『職人』について、どんな本を読んだらよいか?
そういえば、と思い浮かんだのは、
臼井史朗著「疾風時代の編集者日記」(淡交社・2002年)
のこの箇所でした(日記から人物を抜き出して構成された一冊)。
「 昭和41年10月30日
久しぶりのいい日曜日、書斎にこもって仕事をする。
何もしないで時間をついやすことはいいことだ。
吉田光邦氏『日本の職人像』は非常に面白い力作だと思った。
平安から現代までいわゆる職人というものが
どのような歩みを続けて来たか、
時代の移りかわりの中にあってどのような社会的位置にあって
それぞれの職人気質を形成して来たかを面白く系統的に書いている。
名著だと思った。・・・ 」(p87)
はい。今朝になって『日本の古本屋』へとネット注文することに。
とりあえず吉田光邦著「日本の職人」(角川選書)が手許にある。
そこから、それらしい、面白そうな箇所を引用。
「 さて彼ら職人といえば、それは威勢がよく、
気っぷもよく、宵越しの金は使わねえなどと
巻舌でまくしたてるいきな兄(あん)ちゃんで、
また一面には職人気質というようにこり性で、
シニカルで意地っぱりな者と、今日では相場がきまっているようだ。
だがほんとうに江戸時代の職人はそんなに元気なものだったろうか。
成程地方の村や小さな町に渡ってくる職人は、明るい元気な楽天的
な者だったらしい。
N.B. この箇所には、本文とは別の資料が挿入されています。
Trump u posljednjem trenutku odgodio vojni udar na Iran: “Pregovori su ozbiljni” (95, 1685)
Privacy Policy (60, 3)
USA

しかし大都会の職人は、どれも貧しいちいさな
九尺二間の長屋住居の者ばかりだった。
『宵越しの金はもたねえ』というのも一日一人扶持の、
その日暮しの貧しさを表現することばであった。
職人は貧しいままに社会の下積みの存在であった。
『 何事もワザを好くいたしたく候はば、
心のむさきことなきように是第一なり。
細工人は一生貧なるものと心得、
つねに心のよごれぬようにいたしたく候 』
と金工土屋東雨は語っている。
一生貧なるものと心得ねばならぬのが職人であった。
・・・・ 」(p275)
「 ・・・・人気をあつめ同情をあつめる主人公となるのは、
まず商に属する類の人たちであった。
そこで職人たちはせいぜい落語、軽口のテーマ
となるより仕方がなかった。
天明のころの名高い落語家江戸の烏亭焉馬
(うていえんば)はもともと大工だったし、
三笑亭可楽は櫛工という風であったほどで、
長屋住いの庶民の娯楽はそうした同じ類の
人々からつくり出されたのである。
そこで落語の主人公はことごとく、いわゆる
九尺二間の裏長屋の住人であり、その家主で
ありその地の地主たちということになった。 」(p276)
はい。これがさわりの箇所となります。
古本が届くのが待ち遠しくなりました。